--- start MATERIAL FOR THE TASK ---
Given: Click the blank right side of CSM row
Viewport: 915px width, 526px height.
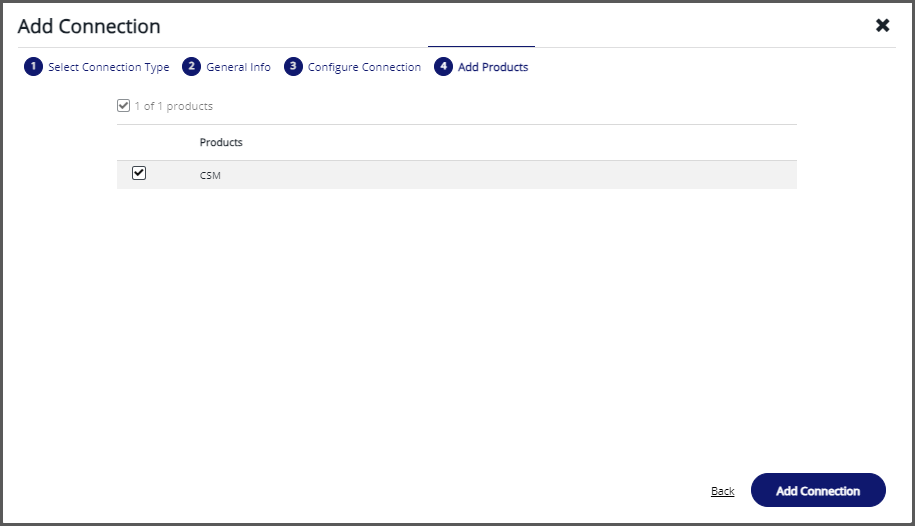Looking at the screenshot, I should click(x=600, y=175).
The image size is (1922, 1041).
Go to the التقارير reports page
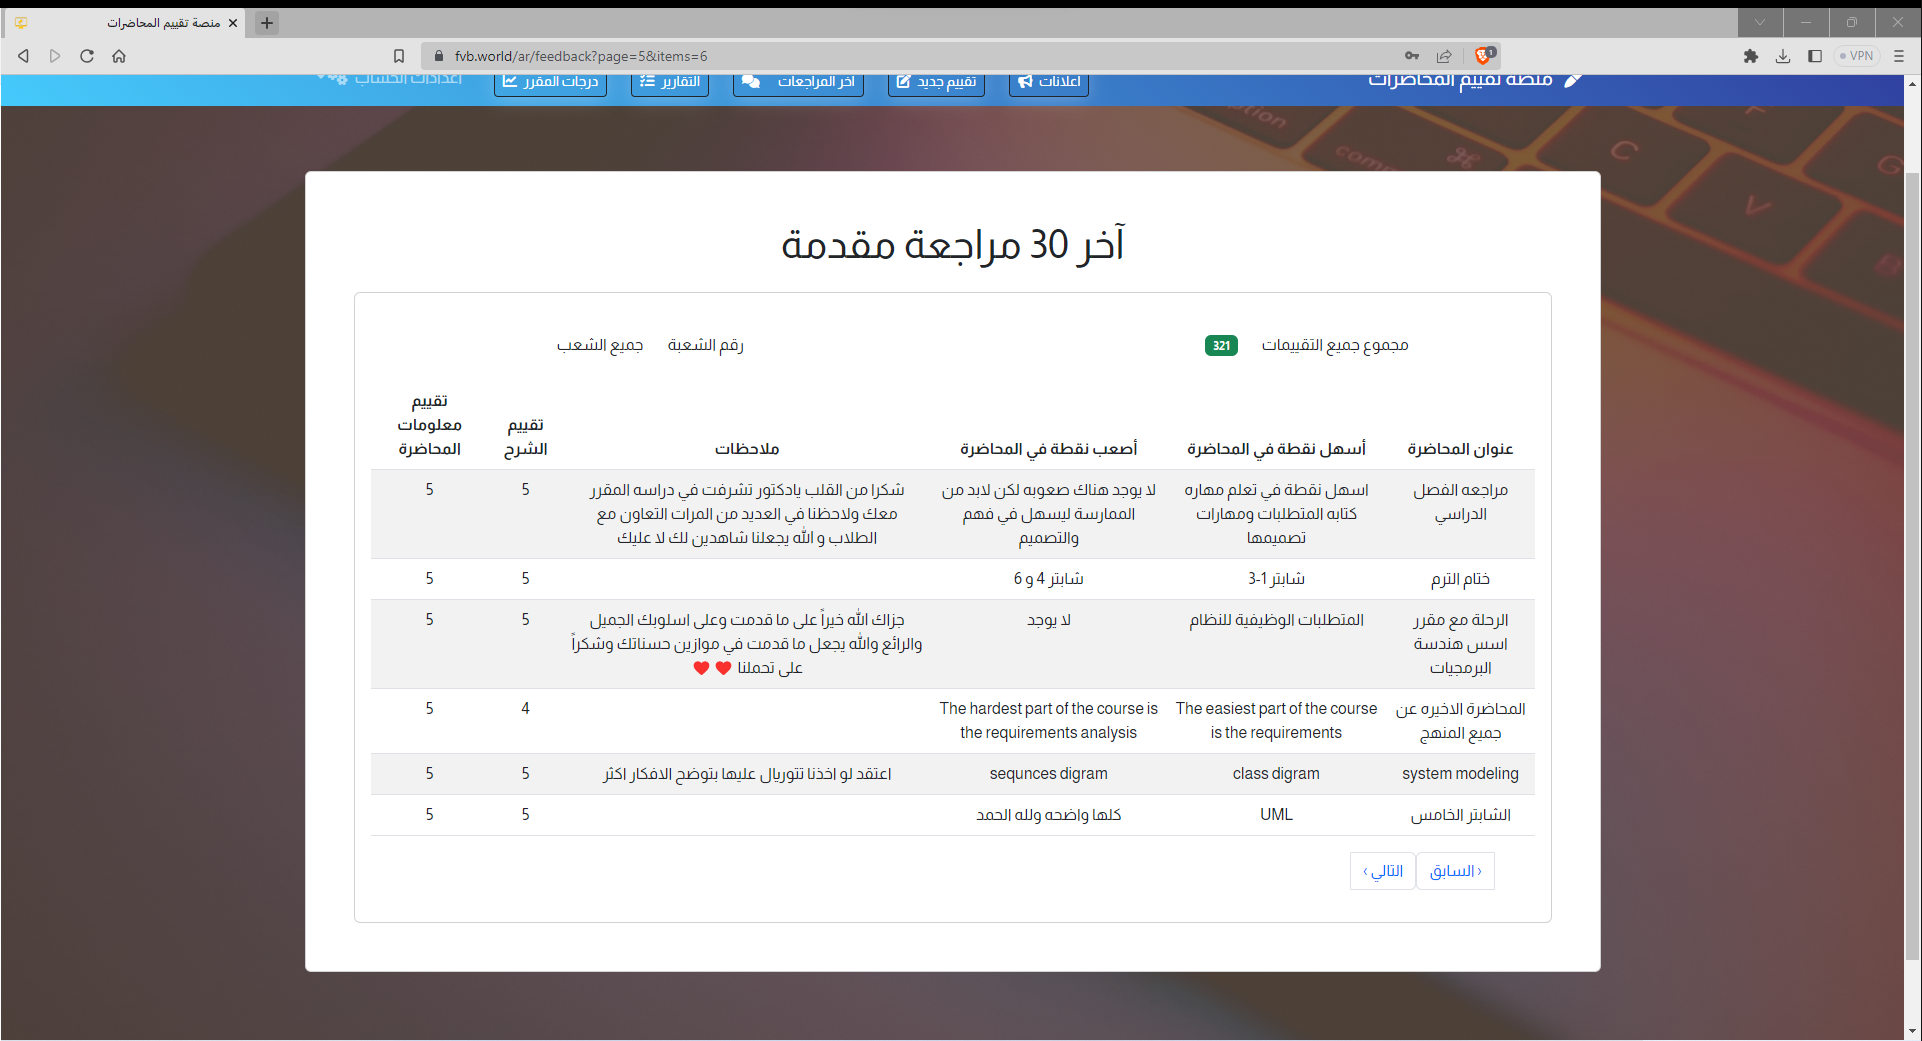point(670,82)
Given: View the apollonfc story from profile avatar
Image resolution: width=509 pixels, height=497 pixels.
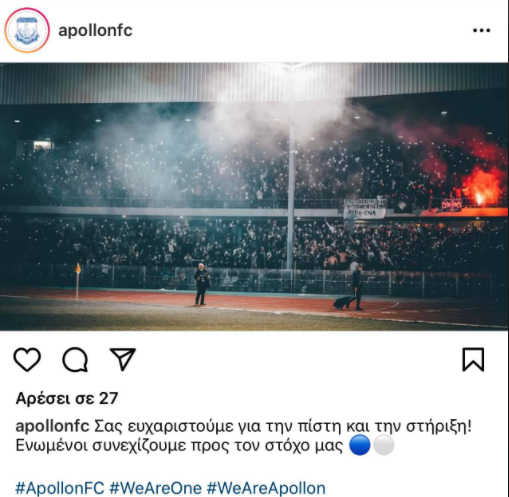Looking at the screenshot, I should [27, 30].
--- end MATERIAL FOR THE TASK ---
--- start MATERIAL FOR THE TASK ---
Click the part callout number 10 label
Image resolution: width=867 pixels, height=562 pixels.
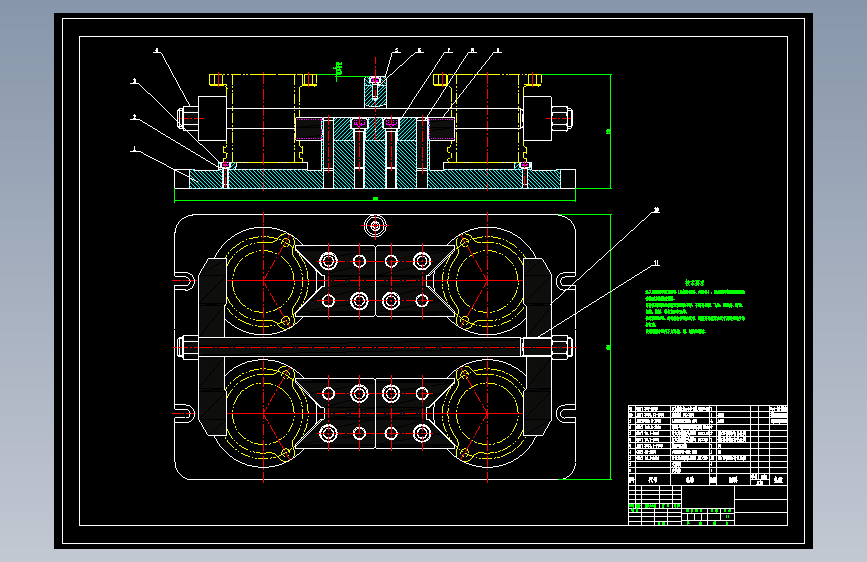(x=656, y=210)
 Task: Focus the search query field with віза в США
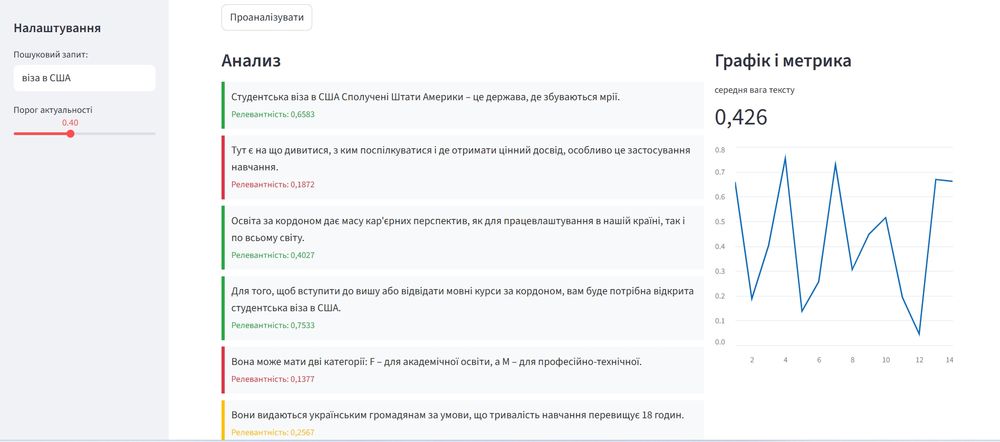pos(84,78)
--- end MATERIAL FOR THE TASK ---
== GIVEN PROBLEM ==
Convert the lines from the one containing "Given: Click the blank right side of CSM row" through the one containing "Looking at the screenshot, I should [27, 30].", both included, into a numbered list with blank lines dropped. Leave the pictures out of the list.

== RESULT FOR THIS TASK ==
1. Given: Click the blank right side of CSM row
2. Viewport: 915px width, 526px height.
3. Looking at the screenshot, I should click(x=600, y=175).
4. The image size is (1922, 1041).
5. Go to the التقارير reports page
6. point(670,82)
7. Given: View the apollonfc story from profile avatar
8. Image resolution: width=509 pixels, height=497 pixels.
9. Looking at the screenshot, I should [27, 30].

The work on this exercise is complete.